D'autant que ce Jeudi-là, les planètes ne portaient pas encore de nom à part la Terre qu'il baptisa ainsi car c'était sa seule bille en terre parmi les agates et les maxi calots...
Chercher à comprendre pourquoi notre brave Terre est coincée entre Venus et Mars reviendrait à relancer la polémique initiée par John Gray appelée couramment "scène de ménage".   
Au fil des siècles et après l'invention de la mnémotechnique on s'est ingénié à former des phrases toutes plus bizarres les unes que les autres dont la première lettre de chaque mot est l'initiale des planètes de M comme Mercure jusqu'à P comme Pluton, la plus éloignée des billes du sac à Dieu.
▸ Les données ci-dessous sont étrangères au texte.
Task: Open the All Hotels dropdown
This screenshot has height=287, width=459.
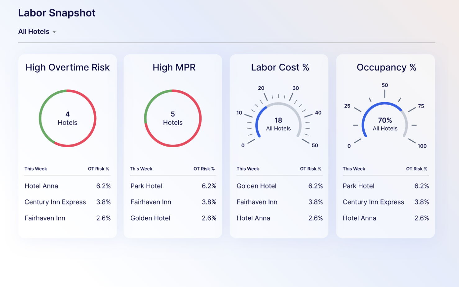Action: [37, 32]
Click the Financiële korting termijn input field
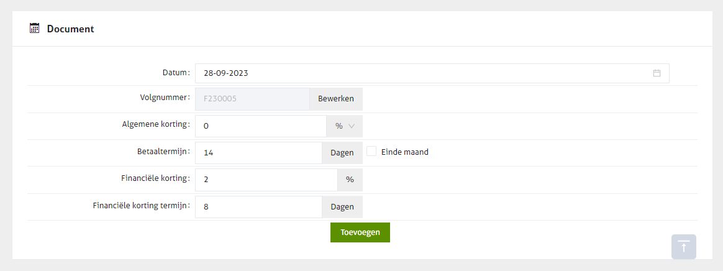 pyautogui.click(x=258, y=207)
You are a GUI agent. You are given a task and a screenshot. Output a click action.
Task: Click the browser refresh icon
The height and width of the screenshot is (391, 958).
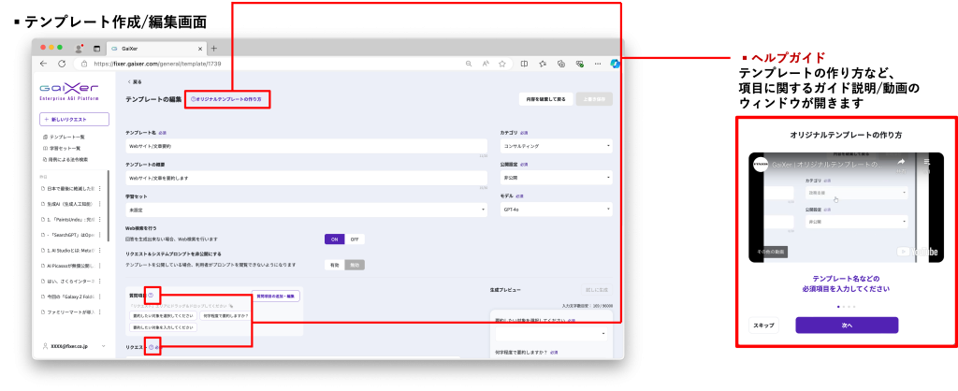62,64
Ainsi pour paraître érudit ou moins nul devant une question de Julien Lepers ou Laurence Boccolini, on peut entendre un télespectateur marmonner "Monsieur Vous Travaillez Mal, Je Suis Un Novice Paumé" ou encore "Ma Vieille Tante Marie a Jeté Samedi Un Navet Pourri" !!
A cette dernière affirmation, l'érudit s'entendra rétorquer depuis la cuisine par celle pour qui les plats nets sont lavés avec Paic-citron-anti-bactérien "C'est pas à toi qu'ça arrivera d'mettre de l'ordre dans l'frigo au lieu d'roupiller d'vant la téloche".
Quiconque chercherait un rapport entre la Terre et ma Tante, ou entre Neptune et un Navet pourri serait déçu... il n'y en a pas. Il s'agit là d'une singularité de la mnémotechnique qui consiste à remplacer ce dont on ne se souvient plus par quelque chose d'incompréhensible.
Dieu y aurait réfléchi à deux fois en imaginant les phases de la division cellulaire des êtres vivants, à savoir Leptotène, Zygotène, Pachytène, Diplotène, et Diacinèse... s'il avait pensé qu'un jour quelqu'un énoncerait cette monstrueuse mais relative évidence: "Le Zizi du Pachyderme a des Dimensions Diaboliques" !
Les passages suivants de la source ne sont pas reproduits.